By Express News Service

The blow suffered by Adam Voges on his helmet once again brought into focus the dangers batsmen face while plying their trade. The incident also brought back grim memories of the Phil Hughes tragedy. Express takes a look at the measures that cricket has taken to protect players from head injuries over the last few years...

Struggling Australia batsman Adam Voges suffered concussion after he was struck on the helmet by a bouncer on Thursday, ruling him out of a domestic game and dealing a blow to his Test chances. The sickening impact from a bouncer saw him sink to the ground before gingerly walking off.

New helmet regulations

Latest helmets used by top cricketers are compliant with British Safety Standard (BSS). These helmets have a narrower gap between the peak and grille, and the gap is not adjustable, thereby reducing chances of the ball bursting through the opening. They are also reinforced with extra grill protection. Some designs do offer extra protection for the neck area. ICC could soon make it standard equipment all over the world. 

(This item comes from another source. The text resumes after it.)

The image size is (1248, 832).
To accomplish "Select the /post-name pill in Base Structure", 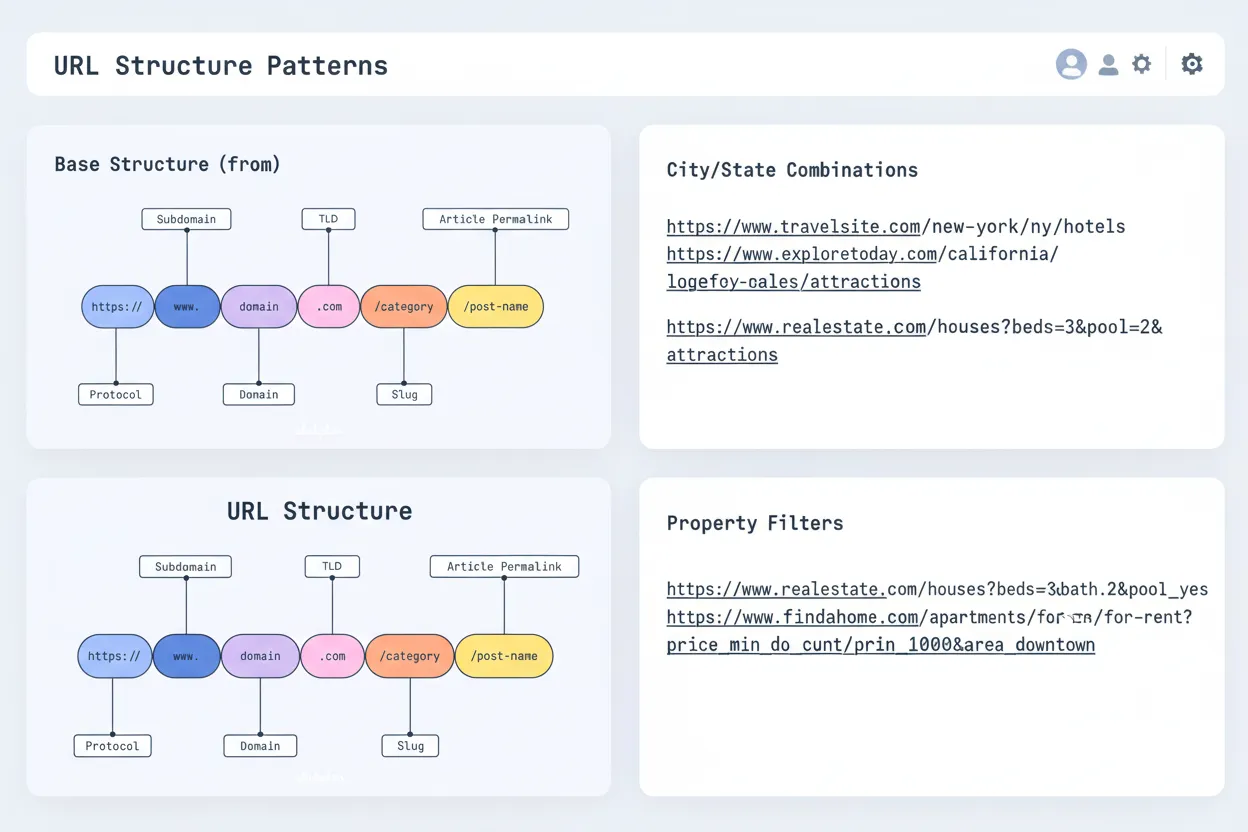I will tap(496, 306).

Changes in rules after getting hit

In Australia, players suspected of suffering from a concussion are removed from the field instantly. They have no say in whether they want to continue or not. They are given on-field concussion tests and there are also concussion substitutes, meaning another batsman can step in for the player.

What is a concussion test

The most popular one is the King–Devick Test. It requires an athlete to read single digit numbers displayed on an electronic device. A baseline score is the cumulative amount of time it takes to read the three test cards aloud. Once the athlete fails this test, he is taken to the dugout for more tests. Computerised concussion tests, such as Cogstate, are also given.

BSS helmets don’t allow balls to burst through the gap

Battered and bruised

Eoin Morgan | Sept 13, 2015
Was hit on the helmet by a Mitchell Starc bouncer in an ODI. He stayed on his feet until England’s medical staff arrived but it soon became clear that he was groggy from the force of the impact. Starc, who had played in the match in which Hughes was killed, was visibly shaken.

Kaushal Silva | Apr 25, 2016
The 29-year-old opening batsman was struck on the back of his head while fielding in a Pallekele practice match on Sunday and was airlifted to a hospital in Colombo as a precautionary measure. Scans indicated he was out of danger.

Daniel Hughes | Oct 22, 2016
The New South Wales opener was struck on the grill of his helmet by a rapid Peter Siddle bouncer during a first-class game against Victoria and was left unconscious. After failing a concussion test, he was rushed to a hospital.